SKYACTIV-Xは、ガソリンエンジンでディーゼルエンジンのように圧縮着火させる技術。これによって少ないガソリンを完全燃焼させて環境性能の高いガソリンエンジンとしている。
この技術は世界の自動車メーカーがチャレンジしながらマツダだけが量産にこぎつけた高度な技術だ。では、どのような改良なのかというとハードウェアはそのままにソフトウェアのアップデートである。
今回の改良をマツダでは「SPIRIT#1.1」と命名していて、1.1の1の位はハードウェア、0.1の位はソフトウェアを表すのだという。つまり今回は1.0→1.1となりソフトウェアのアップデートなのだ。

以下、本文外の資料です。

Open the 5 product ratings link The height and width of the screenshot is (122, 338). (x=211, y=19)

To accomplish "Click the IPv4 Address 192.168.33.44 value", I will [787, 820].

試乗会場となったのは山口県・美祢にあるマツダのテストコース。元々はMINEというサーキットだった場所。このレーシングコースと観客移動用だったレーシングコースを囲むワインディング路だ。
まずSKYACTIV-Xエンジンを搭載する現行マツダ3から試乗する。ダッシュボード上のセンターディスプレイには4発並んだピストンのシルエットとSPCCIの文字が浮かび、圧縮着火状態の時はそれらが一斉にグリーン表示となる。圧縮着火をしていないときにはレッド表示だ。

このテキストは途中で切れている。